[Stored data]

*** Begin section ***

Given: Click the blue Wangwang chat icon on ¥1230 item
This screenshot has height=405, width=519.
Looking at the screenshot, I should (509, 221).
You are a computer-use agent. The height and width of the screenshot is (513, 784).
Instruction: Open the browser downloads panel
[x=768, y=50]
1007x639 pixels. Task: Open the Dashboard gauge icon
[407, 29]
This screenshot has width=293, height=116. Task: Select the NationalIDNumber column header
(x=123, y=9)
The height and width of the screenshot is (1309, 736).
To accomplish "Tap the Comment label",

*** End section ***

• PROBLEM DESCRIPTION: Please print out every entry again, exactly as it reads.

• PROBLEM SOLUTION:
Given: Click the blue Wangwang chat icon on ¥1230 item
This screenshot has height=405, width=519.
Looking at the screenshot, I should (509, 221).
You are a computer-use agent. The height and width of the screenshot is (513, 784).
Instruction: Open the browser downloads panel
[x=768, y=50]
1007x639 pixels. Task: Open the Dashboard gauge icon
[407, 29]
This screenshot has width=293, height=116. Task: Select the NationalIDNumber column header
(x=123, y=9)
The height and width of the screenshot is (1309, 736).
To accomplish "Tap the Comment label",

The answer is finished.